The active components of the converter device according to the invention are the electromagnetic radiation absorber, a thermionic module comprising an emitter and a collector, and possibly a thermoelectric module; in this regard, any form of electromagnetic radiation is intended with electromagnetic radiation including, in particular, the solar radiation and the microwave radiations. Thanks to such components, the converter device is capable to produce electric energy and, in the preferred embodiment comprising the two converter modules (which implement a two-stage conversion), also thermal energy. The electromagnetic radiation absorber is an efficient photo-thermal converter made of a material selected between ceramic materials, refractory metals and pyrolitic graphite.

The converter device according to the invention operates in vacuum conditions, rendering both conversion stages, i.e. thermionic one and thermoelectric one, capable to efficiently convert the thermal energy directly to electric energy, without moving parts, in a compact, reliable and easy to control manner.
★ ★ ★ ★
STATED GOAL 1 → In the rows, can you change "date list" to "calendar list" in everything from the line containing "This screenshot has height=383, width=408." down to the end of the rows, leaving all else unchanged and the pictures out?
The text and the rows have no connection to each other.

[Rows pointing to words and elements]
★ ★ ★ ★
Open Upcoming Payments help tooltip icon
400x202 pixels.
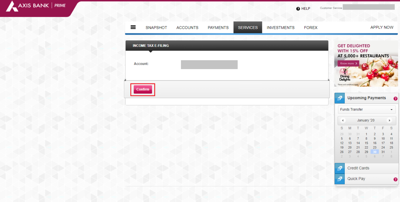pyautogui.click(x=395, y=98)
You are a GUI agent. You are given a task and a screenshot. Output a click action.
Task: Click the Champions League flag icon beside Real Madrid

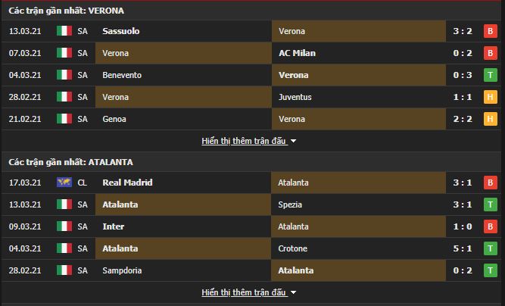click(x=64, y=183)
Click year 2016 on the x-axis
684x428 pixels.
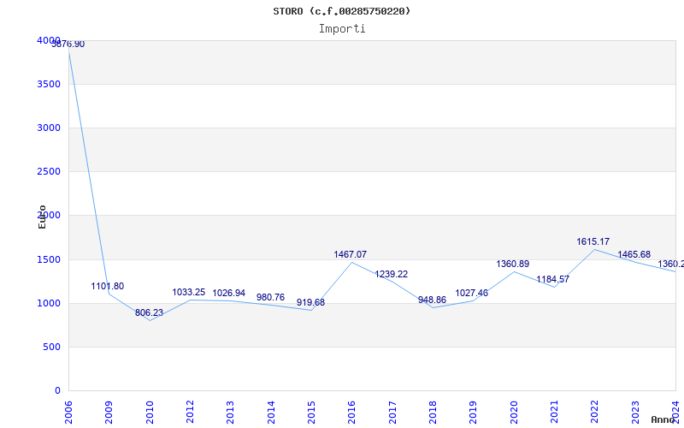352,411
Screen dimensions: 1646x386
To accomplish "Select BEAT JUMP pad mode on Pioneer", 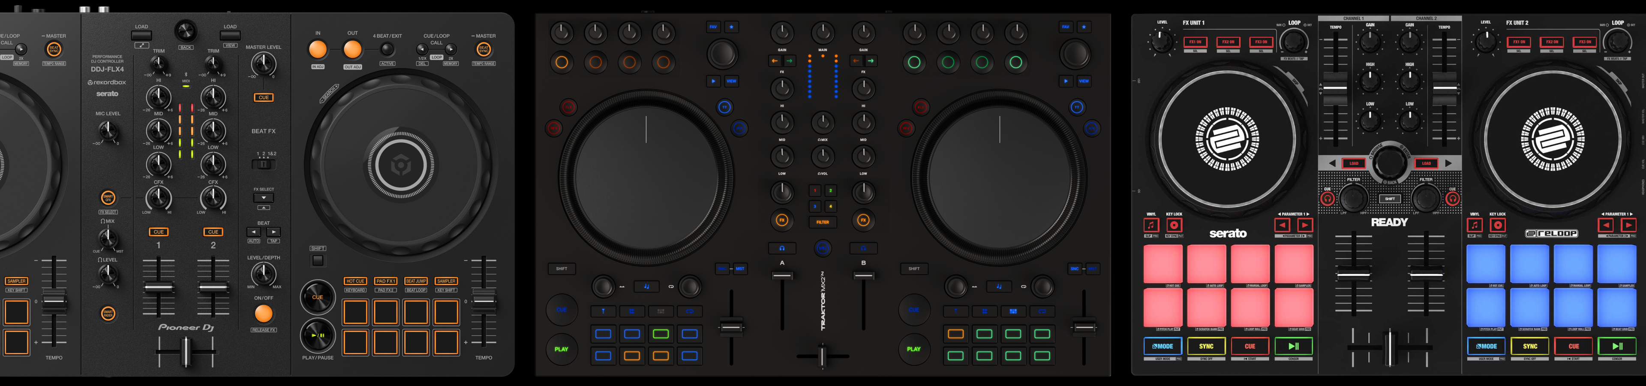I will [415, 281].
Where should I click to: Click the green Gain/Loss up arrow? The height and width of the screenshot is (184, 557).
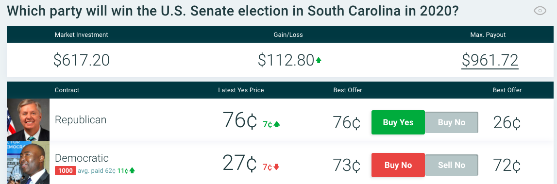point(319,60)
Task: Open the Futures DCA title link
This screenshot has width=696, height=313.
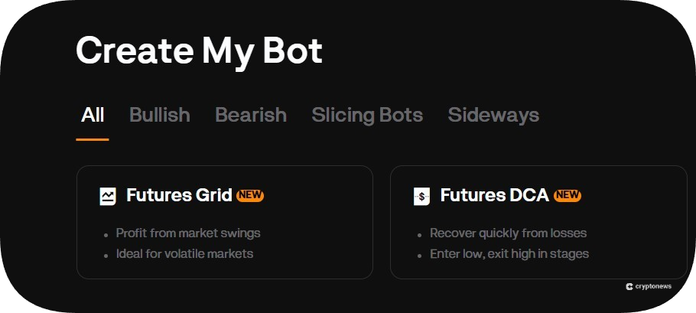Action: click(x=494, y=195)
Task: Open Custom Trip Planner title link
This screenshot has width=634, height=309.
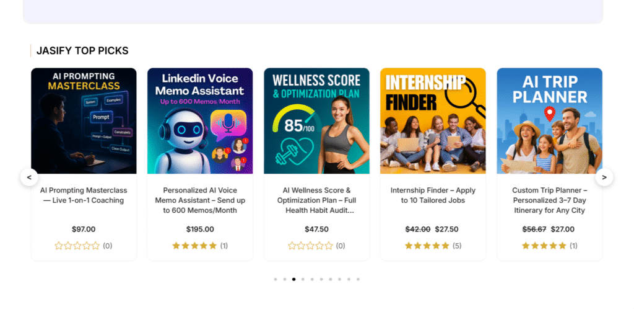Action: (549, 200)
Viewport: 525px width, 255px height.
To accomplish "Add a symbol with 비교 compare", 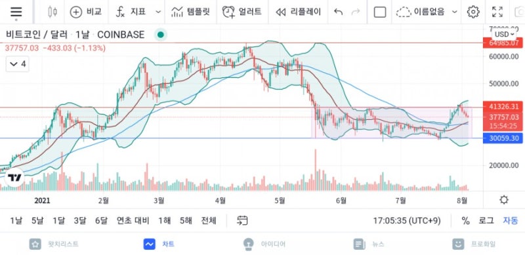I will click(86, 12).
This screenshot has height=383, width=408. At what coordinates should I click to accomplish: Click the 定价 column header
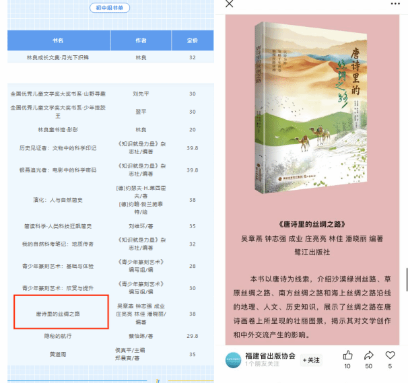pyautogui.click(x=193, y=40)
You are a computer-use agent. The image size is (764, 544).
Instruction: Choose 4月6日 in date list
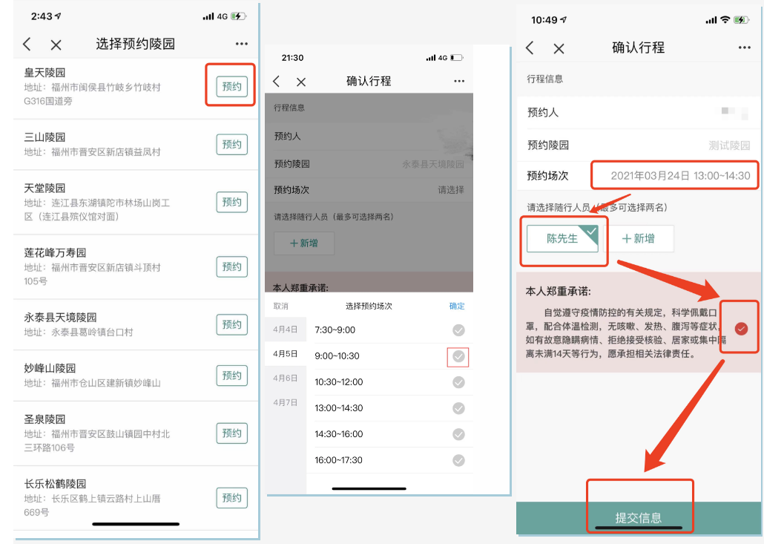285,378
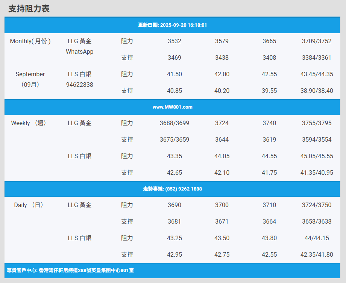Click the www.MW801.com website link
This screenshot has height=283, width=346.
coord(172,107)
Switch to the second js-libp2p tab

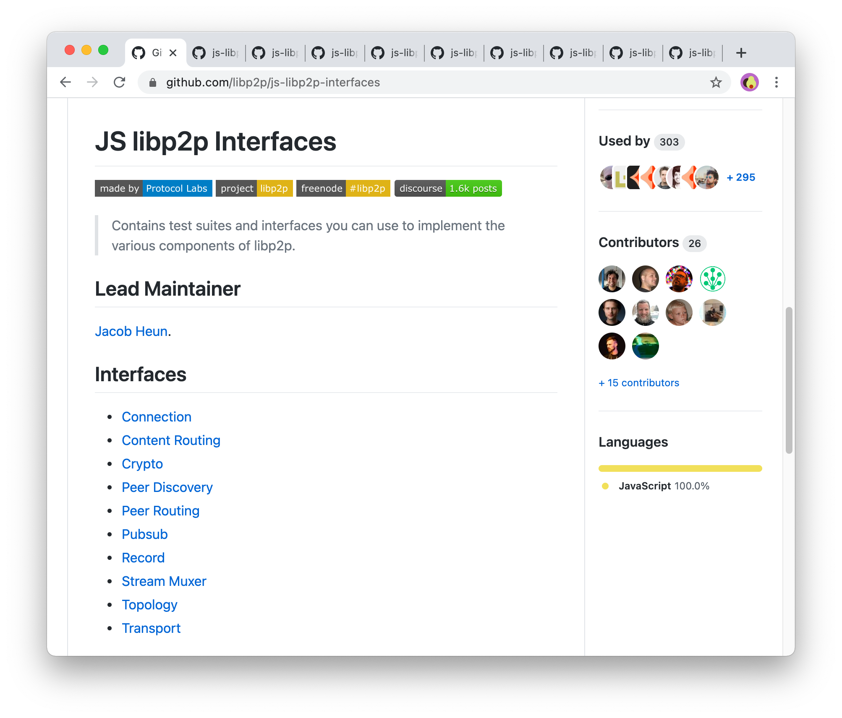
★ ★ ★ ★
STATED GOAL 2 → Can you carry the description of the thermionic converter device further from where it stops?

FINAL ANSWER 1 →
This screenshot has height=383, width=408. At what coordinates should I click to accomplish: Click the 定价 column header
pyautogui.click(x=193, y=40)
You are a computer-use agent. The image size is (764, 544).
Instruction: Choose 4月6日 in calendar list
285,378
Click the www.MW801.com website link
This screenshot has height=283, width=346.
coord(172,107)
Switch to the second js-libp2p tab

FINAL ANSWER 2 →
The present invention will be now described, by way of illustration and not by way of limitation, according to its preferred embodiments, by particularly referring to the Figures of the annexed drawings, in which:

FIG. 1 shows a schematic representation (FIG. 1a) and the related temperature profile (FIG. 1b) of a first preferred embodiment of the converter device according to the invention;

FIG. 2 shows a front perspective view (FIG. 2a) and a rear perspective view (FIG. 2b) of a second preferred embodiment of the converter device according to the invention;

FIG. 3 shows an exploded front perspective view of the converter device di FIG. 2;

FIG. 4 shows a exploded rear perspective view of the converter device di FIG. 2; and

FIG. 5 shows a perspective view (FIG. 5a) and a plan view (FIG. 5b) of a component of a third preferred embodiment of the converter device according to the invention.

In the Figures identical reference numerals will be used for alike elements.

In the following of the present description some values of pressure are given, rather than in the unit of measurement of the International System (i.e. Pascal), in the units of measurement bar (1 bar=10⁵ Pascal), millibar (1 mbar=100 Pascal) and torr (1 torr=133.3223684 Pascal).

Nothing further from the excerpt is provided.